Render everything in the data below, from the line containing "at (165, 161)." down to the line containing "timestamp: Sep 28 is", both included, as a JSON list of strings with one string per line and blank lines left out.

++++ DATA LISTING

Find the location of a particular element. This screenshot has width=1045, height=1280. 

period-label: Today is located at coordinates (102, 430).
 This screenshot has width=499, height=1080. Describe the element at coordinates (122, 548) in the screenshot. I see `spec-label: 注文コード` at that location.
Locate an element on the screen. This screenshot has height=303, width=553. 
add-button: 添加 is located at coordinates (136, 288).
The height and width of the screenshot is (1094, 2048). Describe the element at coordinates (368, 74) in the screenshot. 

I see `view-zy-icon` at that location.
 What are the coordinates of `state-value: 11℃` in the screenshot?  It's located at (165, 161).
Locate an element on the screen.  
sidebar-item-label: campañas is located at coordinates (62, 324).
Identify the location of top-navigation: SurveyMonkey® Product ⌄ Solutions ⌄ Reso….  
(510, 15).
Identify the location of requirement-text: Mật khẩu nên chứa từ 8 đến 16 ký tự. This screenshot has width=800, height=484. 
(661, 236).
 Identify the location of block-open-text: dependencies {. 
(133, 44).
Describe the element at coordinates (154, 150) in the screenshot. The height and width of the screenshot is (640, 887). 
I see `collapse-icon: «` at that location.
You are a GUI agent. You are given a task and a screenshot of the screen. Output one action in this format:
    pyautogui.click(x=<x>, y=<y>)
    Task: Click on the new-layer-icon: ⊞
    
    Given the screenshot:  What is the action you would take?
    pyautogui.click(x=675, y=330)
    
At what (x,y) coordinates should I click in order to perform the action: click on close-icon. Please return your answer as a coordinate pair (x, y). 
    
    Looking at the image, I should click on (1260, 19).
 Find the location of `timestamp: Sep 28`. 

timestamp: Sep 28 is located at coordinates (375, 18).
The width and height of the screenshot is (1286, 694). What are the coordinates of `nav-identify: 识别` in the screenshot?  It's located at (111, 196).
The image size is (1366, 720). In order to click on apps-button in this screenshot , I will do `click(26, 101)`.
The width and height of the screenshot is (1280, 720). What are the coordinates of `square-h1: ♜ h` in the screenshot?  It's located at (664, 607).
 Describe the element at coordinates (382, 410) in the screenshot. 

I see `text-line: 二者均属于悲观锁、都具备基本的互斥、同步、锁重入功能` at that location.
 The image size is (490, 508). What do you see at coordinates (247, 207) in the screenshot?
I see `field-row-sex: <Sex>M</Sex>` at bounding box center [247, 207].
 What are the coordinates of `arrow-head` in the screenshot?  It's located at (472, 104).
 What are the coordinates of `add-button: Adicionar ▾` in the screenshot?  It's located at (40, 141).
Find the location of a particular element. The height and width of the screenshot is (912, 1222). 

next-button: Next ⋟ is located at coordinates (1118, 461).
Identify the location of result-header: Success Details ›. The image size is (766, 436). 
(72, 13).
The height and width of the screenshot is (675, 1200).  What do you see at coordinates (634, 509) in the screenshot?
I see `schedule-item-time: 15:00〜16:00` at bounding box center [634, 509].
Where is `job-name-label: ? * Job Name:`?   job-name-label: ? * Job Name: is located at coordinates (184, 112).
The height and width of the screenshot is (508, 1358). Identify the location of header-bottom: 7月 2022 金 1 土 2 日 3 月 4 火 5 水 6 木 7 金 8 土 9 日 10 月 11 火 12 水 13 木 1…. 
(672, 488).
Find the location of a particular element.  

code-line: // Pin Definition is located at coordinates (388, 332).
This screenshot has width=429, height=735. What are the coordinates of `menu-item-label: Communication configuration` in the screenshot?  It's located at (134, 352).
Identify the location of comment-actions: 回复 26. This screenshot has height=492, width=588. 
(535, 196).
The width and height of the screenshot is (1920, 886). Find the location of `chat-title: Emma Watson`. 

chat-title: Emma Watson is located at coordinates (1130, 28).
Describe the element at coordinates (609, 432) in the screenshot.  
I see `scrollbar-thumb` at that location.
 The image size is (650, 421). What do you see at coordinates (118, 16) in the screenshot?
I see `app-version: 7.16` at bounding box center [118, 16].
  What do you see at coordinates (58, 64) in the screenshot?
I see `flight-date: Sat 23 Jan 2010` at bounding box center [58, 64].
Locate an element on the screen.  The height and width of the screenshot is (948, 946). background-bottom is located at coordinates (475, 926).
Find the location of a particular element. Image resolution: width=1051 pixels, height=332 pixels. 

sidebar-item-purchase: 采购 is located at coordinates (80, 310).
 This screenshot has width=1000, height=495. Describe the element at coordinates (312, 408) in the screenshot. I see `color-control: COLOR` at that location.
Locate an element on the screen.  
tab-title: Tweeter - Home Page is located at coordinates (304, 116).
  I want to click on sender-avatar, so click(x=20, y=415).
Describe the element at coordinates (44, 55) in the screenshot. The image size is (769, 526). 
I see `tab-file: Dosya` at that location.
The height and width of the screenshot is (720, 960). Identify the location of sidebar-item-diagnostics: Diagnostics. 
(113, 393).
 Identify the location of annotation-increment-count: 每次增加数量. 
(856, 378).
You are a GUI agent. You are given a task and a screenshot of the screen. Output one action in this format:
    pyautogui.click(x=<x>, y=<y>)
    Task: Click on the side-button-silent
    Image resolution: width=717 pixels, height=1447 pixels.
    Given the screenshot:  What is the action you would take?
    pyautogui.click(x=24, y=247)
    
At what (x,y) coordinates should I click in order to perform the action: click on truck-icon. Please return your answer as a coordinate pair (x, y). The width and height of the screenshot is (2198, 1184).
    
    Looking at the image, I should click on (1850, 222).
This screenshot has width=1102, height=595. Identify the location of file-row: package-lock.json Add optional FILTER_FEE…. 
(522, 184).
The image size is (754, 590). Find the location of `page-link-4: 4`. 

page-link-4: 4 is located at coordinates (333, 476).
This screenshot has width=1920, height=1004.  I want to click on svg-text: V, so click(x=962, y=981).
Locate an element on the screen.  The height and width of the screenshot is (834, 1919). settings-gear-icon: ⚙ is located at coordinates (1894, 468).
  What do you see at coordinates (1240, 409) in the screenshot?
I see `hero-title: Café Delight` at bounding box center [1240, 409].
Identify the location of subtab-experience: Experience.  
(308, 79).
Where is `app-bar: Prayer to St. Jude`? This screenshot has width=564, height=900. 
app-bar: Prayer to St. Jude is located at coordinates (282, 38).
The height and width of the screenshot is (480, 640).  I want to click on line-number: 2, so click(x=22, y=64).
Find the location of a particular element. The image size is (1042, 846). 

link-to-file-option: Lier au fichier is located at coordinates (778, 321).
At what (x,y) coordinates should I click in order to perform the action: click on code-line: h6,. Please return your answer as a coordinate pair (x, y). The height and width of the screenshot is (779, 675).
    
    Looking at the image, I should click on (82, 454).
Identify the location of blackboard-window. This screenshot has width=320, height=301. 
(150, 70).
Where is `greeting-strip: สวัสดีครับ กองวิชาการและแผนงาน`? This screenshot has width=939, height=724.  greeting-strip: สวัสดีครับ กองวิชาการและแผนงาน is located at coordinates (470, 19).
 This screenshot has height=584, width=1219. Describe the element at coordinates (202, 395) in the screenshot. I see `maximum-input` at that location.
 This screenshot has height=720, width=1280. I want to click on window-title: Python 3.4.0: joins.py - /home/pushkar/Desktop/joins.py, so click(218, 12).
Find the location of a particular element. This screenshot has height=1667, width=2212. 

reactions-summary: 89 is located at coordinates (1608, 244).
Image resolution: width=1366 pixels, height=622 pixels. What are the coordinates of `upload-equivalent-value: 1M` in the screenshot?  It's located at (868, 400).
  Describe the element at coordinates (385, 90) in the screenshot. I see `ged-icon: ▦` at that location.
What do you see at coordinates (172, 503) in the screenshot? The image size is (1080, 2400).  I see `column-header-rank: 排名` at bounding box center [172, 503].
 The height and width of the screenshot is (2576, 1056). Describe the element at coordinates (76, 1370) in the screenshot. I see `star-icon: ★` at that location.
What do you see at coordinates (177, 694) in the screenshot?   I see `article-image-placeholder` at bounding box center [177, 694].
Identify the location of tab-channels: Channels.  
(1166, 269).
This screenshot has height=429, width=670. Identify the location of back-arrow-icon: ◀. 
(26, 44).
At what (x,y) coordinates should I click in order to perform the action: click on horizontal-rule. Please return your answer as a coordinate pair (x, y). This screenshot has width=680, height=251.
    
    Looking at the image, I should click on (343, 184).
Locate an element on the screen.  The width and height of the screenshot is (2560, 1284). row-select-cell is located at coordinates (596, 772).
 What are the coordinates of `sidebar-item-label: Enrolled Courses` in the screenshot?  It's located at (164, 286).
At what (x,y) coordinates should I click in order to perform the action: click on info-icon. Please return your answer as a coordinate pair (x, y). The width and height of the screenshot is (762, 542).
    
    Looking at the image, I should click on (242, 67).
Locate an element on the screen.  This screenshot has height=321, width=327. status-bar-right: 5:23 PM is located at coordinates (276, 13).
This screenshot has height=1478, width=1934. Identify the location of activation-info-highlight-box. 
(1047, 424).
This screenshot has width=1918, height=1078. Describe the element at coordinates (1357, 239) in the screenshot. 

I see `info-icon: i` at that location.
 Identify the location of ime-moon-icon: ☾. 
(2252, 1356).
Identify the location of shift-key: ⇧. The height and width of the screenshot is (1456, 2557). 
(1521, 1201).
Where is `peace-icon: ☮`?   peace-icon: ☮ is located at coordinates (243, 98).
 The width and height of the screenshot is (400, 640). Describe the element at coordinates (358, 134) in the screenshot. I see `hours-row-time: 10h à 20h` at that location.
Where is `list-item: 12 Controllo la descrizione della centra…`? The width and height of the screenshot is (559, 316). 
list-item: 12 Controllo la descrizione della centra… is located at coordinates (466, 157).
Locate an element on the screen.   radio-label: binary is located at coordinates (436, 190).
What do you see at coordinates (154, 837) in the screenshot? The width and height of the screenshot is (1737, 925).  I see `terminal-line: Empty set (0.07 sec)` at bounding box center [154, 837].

++++++++

▶ ANSWER TO THE PROBLEM:
[
  " What are the coordinates of `state-value: 11℃` in the screenshot?  It's located at (165, 161).",
  "Locate an element on the screen.  ",
  "sidebar-item-label: campañas is located at coordinates (62, 324).",
  "Identify the location of top-navigation: SurveyMonkey® Product ⌄ Solutions ⌄ Reso….  ",
  "(510, 15).",
  "Identify the location of requirement-text: Mật khẩu nên chứa từ 8 đến 16 ký tự. This screenshot has width=800, height=484. ",
  "(661, 236).",
  " Identify the location of block-open-text: dependencies {. ",
  "(133, 44).",
  "Describe the element at coordinates (154, 150) in the screenshot. The height and width of the screenshot is (640, 887). ",
  "I see `collapse-icon: «` at that location.",
  "You are a GUI agent. You are given a task and a screenshot of the screen. Output one action in this format:",
  "    pyautogui.click(x=<x>, y=<y>)",
  "    Task: Click on the new-layer-icon: ⊞",
  "    Given the screenshot:  What is the action you would take?",
  "    pyautogui.click(x=675, y=330)",
  "At what (x,y) coordinates should I click in order to perform the action: click on close-icon. Please return your answer as a coordinate pair (x, y). ",
  "    Looking at the image, I should click on (1260, 19).",
  " Find the location of `timestamp: Sep 28`. ",
  "timestamp: Sep 28 is located at coordinates (375, 18)."
]